>> Start Records shown

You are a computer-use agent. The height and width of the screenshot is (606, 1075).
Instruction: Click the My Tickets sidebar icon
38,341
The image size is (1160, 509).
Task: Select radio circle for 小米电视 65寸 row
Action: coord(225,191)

>> End Records shown

* [Exercise]:
Convert the lines above into a JSON array of strings, one string per line, leaving out any blank lines.

* [Task solution]:
[
  "You are a computer-use agent. The height and width of the screenshot is (606, 1075).",
  "Instruction: Click the My Tickets sidebar icon",
  "38,341",
  "The image size is (1160, 509).",
  "Task: Select radio circle for 小米电视 65寸 row",
  "Action: coord(225,191)"
]